Long-term efficacy and safety of brodalumab in the treatment of psoriasis: 120-week results from the randomized, double-blind, placebo- and active comparator-controlled phase 3 AMAGINE-2 trial
BACKGROUND Randomized controlled trials have demonstrated efficacy and safety of brodalumab in patients with moderate-to-severe plaque psoriasis.
OBJECTIVE To evaluate the efficacy and safety of brodalumab through 120 weeks of treatment in the AMAGINE-2 trial.
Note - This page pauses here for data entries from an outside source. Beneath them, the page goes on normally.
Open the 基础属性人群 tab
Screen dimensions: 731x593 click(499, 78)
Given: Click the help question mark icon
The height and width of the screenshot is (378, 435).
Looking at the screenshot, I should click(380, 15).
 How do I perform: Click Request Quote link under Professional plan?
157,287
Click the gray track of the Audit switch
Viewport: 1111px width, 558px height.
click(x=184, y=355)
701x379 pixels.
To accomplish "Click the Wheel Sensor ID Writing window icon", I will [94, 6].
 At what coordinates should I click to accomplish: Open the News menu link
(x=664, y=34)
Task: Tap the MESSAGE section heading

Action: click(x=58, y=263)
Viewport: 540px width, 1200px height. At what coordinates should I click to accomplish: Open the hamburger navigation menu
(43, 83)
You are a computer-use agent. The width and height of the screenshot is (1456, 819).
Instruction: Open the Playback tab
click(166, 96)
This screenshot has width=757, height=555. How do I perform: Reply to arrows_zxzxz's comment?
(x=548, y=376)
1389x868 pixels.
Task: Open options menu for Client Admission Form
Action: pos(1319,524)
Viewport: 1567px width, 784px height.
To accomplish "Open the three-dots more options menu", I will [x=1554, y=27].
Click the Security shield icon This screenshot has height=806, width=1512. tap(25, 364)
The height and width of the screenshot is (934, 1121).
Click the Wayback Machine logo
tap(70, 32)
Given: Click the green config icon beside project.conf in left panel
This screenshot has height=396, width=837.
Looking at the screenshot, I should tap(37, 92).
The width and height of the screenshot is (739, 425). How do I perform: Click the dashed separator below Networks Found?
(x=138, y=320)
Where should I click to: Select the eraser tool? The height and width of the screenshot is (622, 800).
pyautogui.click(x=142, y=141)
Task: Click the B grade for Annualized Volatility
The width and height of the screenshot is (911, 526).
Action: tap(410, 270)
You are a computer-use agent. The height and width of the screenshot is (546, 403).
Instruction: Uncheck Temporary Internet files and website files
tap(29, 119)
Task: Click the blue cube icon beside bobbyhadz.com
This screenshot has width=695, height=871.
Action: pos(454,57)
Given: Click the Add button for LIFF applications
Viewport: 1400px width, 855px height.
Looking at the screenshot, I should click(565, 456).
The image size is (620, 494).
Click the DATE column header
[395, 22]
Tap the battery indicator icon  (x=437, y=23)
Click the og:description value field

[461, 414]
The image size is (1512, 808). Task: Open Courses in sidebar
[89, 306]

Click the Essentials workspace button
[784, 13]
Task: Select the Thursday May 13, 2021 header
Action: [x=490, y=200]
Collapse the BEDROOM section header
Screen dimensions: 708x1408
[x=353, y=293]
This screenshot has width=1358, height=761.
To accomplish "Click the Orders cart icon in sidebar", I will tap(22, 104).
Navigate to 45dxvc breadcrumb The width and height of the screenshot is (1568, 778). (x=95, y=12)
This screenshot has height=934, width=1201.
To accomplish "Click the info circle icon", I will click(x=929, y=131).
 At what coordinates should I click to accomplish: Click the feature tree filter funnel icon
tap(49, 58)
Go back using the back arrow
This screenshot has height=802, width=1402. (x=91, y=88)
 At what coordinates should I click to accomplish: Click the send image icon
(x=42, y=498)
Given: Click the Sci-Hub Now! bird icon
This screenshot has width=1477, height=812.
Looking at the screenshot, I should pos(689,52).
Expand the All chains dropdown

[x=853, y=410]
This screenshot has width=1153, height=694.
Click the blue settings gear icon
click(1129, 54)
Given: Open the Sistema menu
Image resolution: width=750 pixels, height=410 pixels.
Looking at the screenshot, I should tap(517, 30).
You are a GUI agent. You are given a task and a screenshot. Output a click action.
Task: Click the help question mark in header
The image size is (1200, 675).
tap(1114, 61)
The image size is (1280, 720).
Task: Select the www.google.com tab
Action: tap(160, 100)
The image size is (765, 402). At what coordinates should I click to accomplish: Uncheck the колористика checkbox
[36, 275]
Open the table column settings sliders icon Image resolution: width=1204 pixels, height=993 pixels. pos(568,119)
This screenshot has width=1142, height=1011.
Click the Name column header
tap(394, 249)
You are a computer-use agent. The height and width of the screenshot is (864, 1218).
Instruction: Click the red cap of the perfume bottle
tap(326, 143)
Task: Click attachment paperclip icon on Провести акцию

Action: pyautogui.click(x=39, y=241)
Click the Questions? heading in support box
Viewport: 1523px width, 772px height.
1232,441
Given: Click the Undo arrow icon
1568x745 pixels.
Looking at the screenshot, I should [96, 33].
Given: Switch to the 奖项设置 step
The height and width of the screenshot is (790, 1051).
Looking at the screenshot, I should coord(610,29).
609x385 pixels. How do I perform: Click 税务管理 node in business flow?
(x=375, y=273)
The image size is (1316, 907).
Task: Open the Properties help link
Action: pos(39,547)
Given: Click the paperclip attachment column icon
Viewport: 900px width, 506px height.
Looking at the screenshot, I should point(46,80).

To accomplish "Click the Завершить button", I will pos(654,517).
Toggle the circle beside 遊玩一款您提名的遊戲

METHODS Patients received ustekinumab through week 52 followed by brodalumab 210 mg every 2 weeks (Q2W), continuous brodalumab 210 mg Q2W, or any dose of brodalumab. Efficacy data were reported through 120 weeks using observed data, last observation carried forward, and nonresponder imputation (NRI) analyses.
RESULTS Of patients who received brodalumab 210 mg Q2W, 84.4%, 75.6%, and 61.1% achieved 75%, 90%, and 100% improvement from baseline in psoriasis area and severity index at 120 weeks (observed data analysis), respectively. Patients who received brodalumab 210 mg Q2W after receiving ustekinumab through 52 weeks achieved similar skin clearance responses as patients who received continuous brodalumab 210 mg Q2W. Safety through 120 weeks was comparable to that of the blinded study periods.
LIMITATIONS A large number of discontinuations toward the end of the study (31% in the final 6 months) were due to early termination and led to differences between observed data and NRI results.
CONCLUSION Brodalumab is well tolerated and demonstrated robust efficacy for>2 years.